Aims: In Egypt, cardiovascular (CV) diseases are not only the cause of 33% of disability-adjusted life years but are also a leading cause of death. This study aimed to evaluate dapagliflozin's cost-effectiveness as an add-on to the standard of care (SOC) for the treatment of heart failure with reduced ejection fraction (HF-rEF) from the Egyptian healthcare system perspective.

Materials And Methods: A state transition model was utilized to assess the cost-effectiveness of dapagliflozin as an add-on to the SOC and a cost-minimization analysis was performed to compare dapagliflozin to sacubitril/valsartan, as they have had similar efficacy. Patients were stratified into four health states using the KCCQ-TSS, in addition to a CV and non-CV mortality health states. Urgent heart failure (HF) visits and hospitalizations were captured as transient states. Clinical parameters and baseline characteristics were based on the DAPA-HF trial, utility scores were extracted from published articles, and costs were derived from the Universal Health Insurance Authority national database. Deterministic and probabilistic sensitivity analyses were performed.

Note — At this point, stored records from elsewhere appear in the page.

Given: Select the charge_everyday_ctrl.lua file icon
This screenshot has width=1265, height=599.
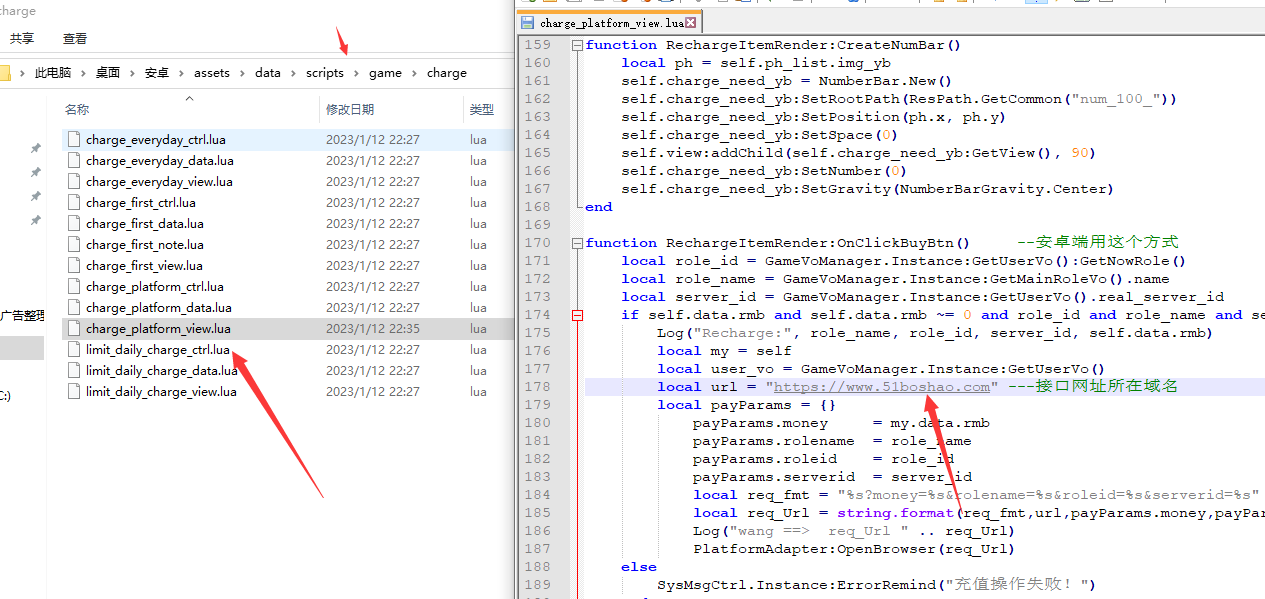Looking at the screenshot, I should (74, 140).
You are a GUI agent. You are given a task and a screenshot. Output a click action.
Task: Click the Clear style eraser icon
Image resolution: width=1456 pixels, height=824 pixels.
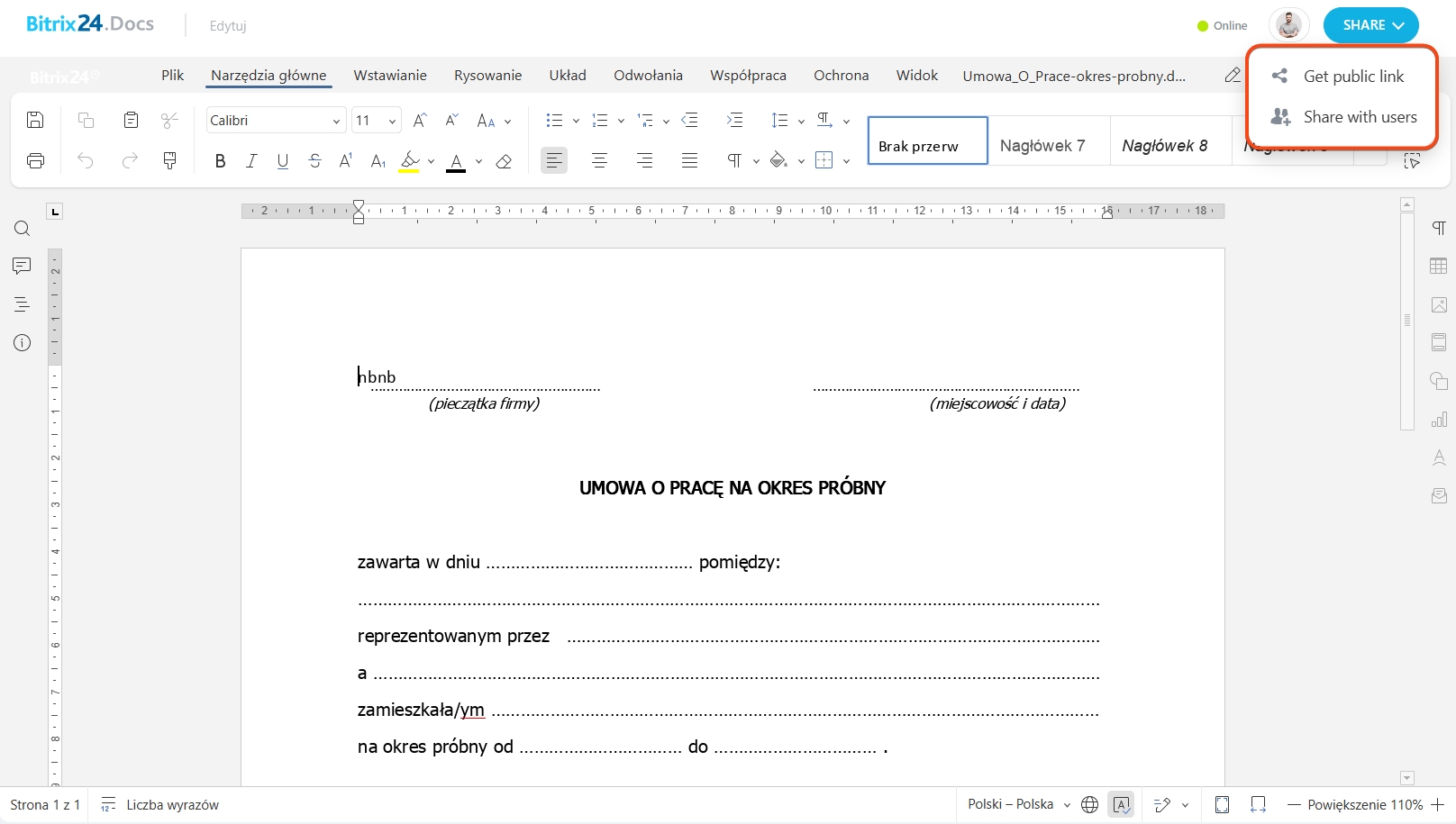click(x=505, y=161)
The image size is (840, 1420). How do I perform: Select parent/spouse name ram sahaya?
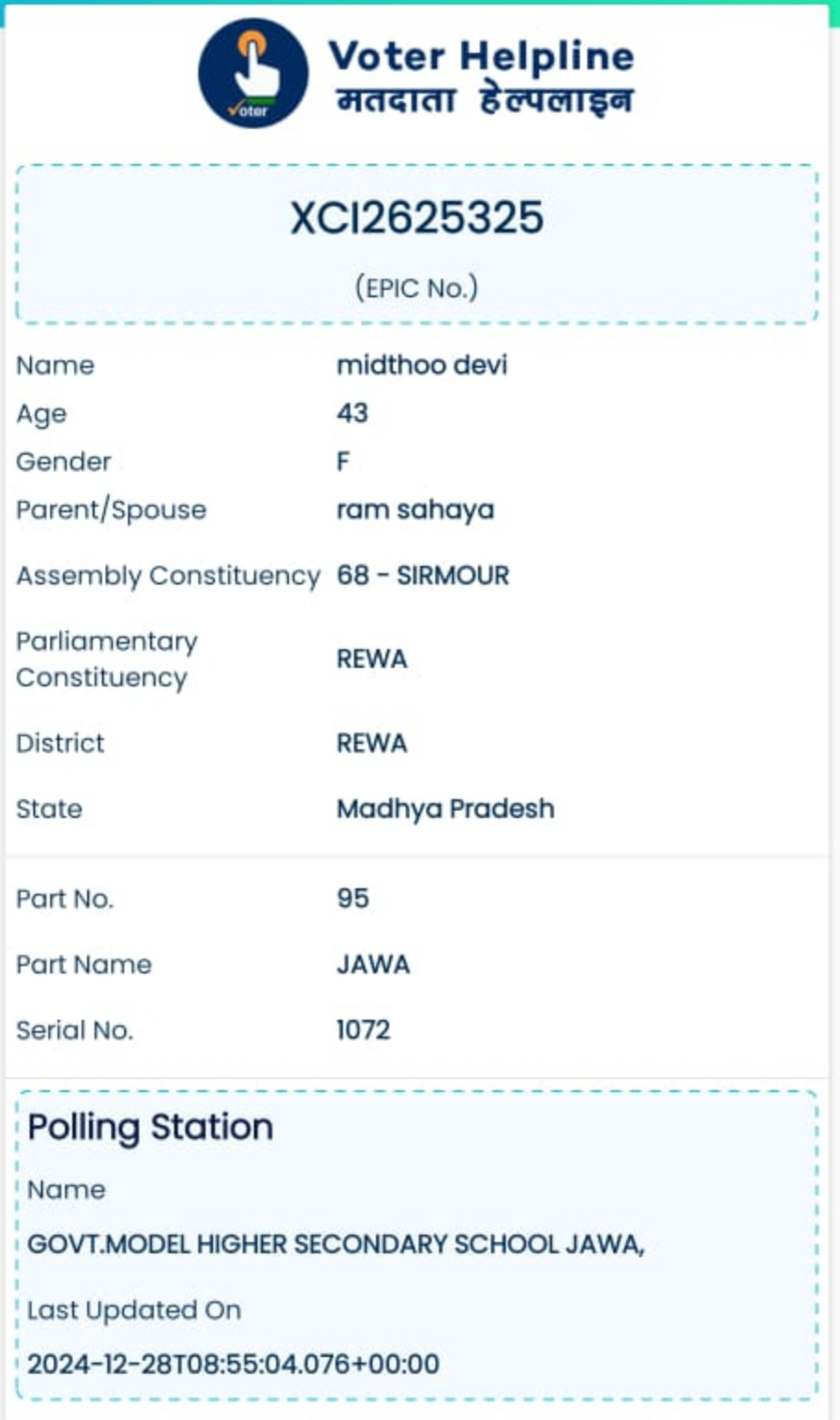click(415, 509)

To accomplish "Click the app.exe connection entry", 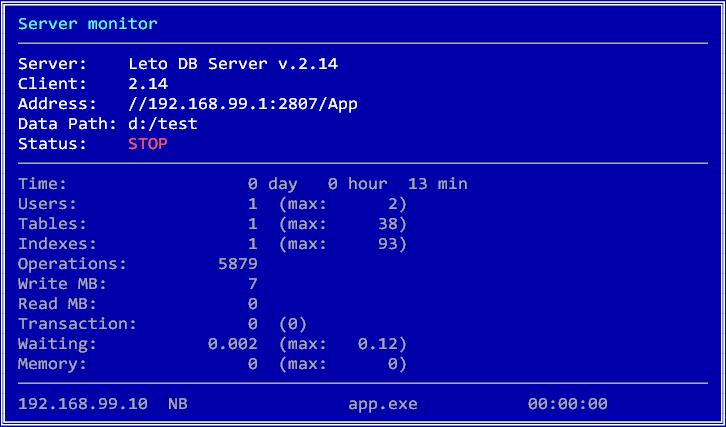I will [382, 404].
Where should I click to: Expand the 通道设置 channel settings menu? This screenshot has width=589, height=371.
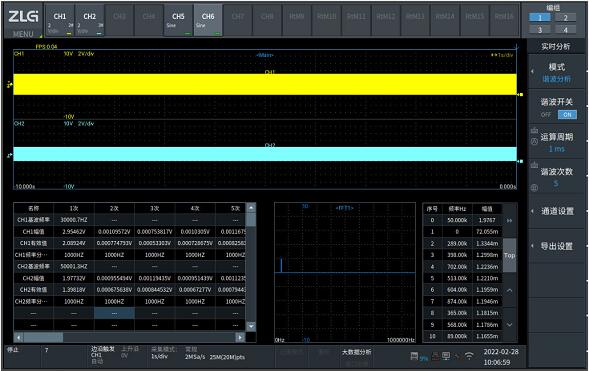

Results: The treatment costs of HF-rEF patients receiving dapagliflozin compared to SOC are 47,901EGP ($10,550) and 34,377EGP ($7,572), respectively. The quality-adjusted life-years (QALYs) of dapagliflozin compared to SOC are 4.57 and 4.20, respectively. This resulted in an incremental cost per effectiveness ratio (ICER) of 36,449EGP ($8,028) per QALY gained over the lifetime horizon, suggesting this is cost-effective. Results of the cost-minimization analysis showed cost savings where the annual costs of dapagliflozin sacubitril/valsartan are 10,914EGP ($2,404) and 32,242EGP ($7,101), respectively.

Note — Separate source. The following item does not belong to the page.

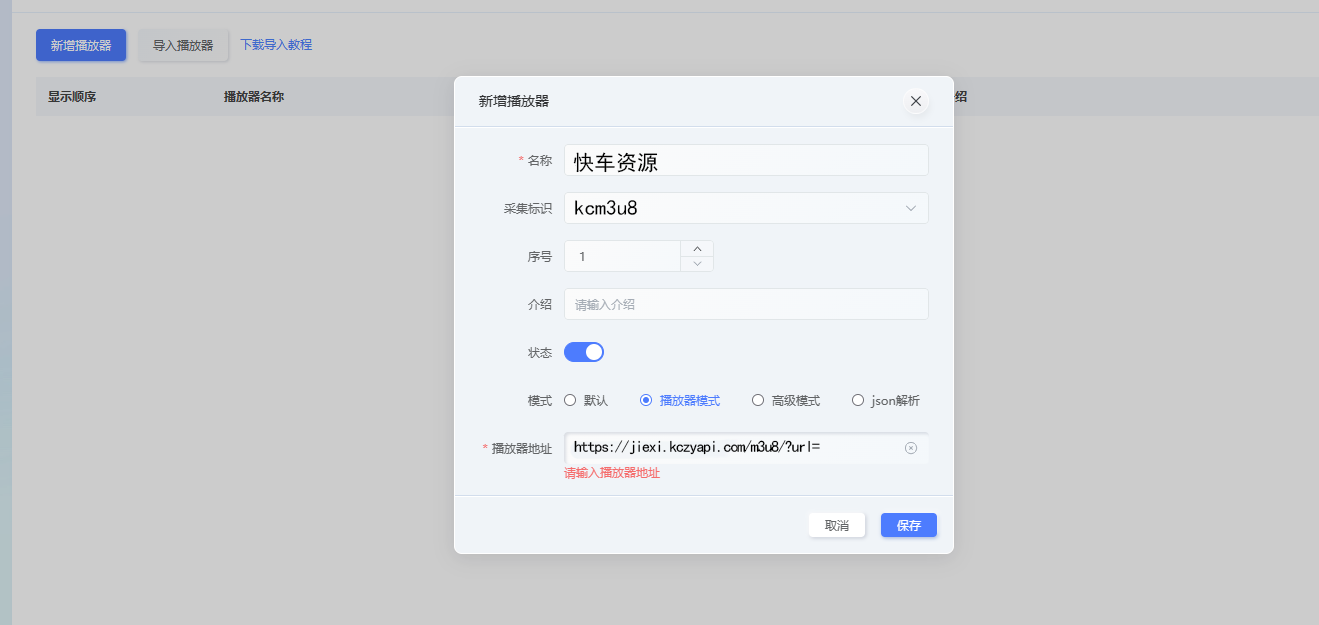
Task: Click the 保存 button
Action: [x=908, y=525]

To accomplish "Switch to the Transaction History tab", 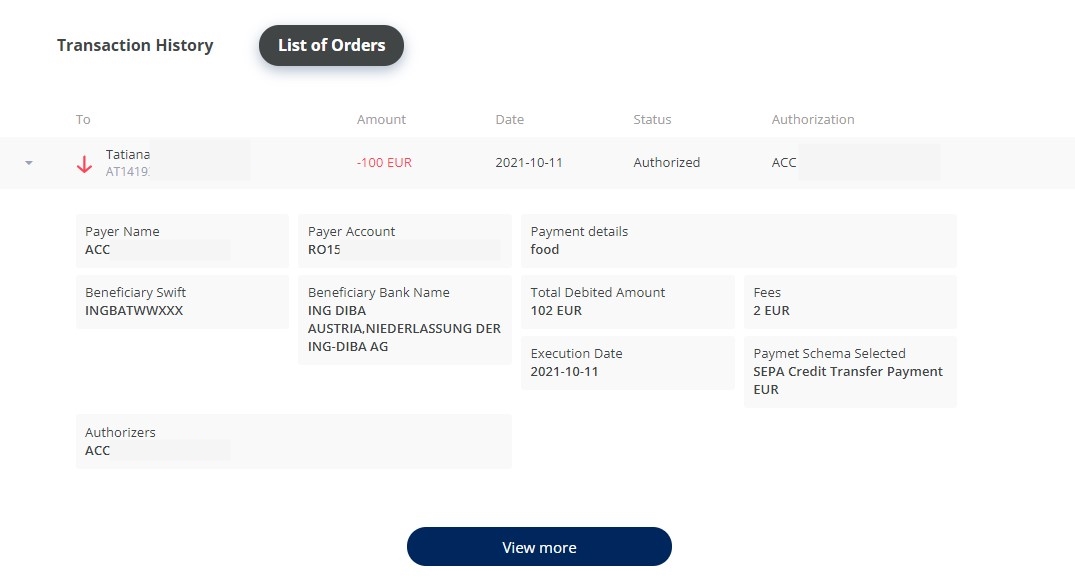I will (135, 46).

Conclusion: Dapagliflozin was found to be a highly cost-effective and cost-saving medication when compared to SOC and sacubitril/valsartan, respectively, in the treatment of HF-rEF from Egyptian healthcare system perspective. The ICER was below the willingness-to-pay threshold because dapagliflozin improved outcomes (less frequent hospitalization and mortality).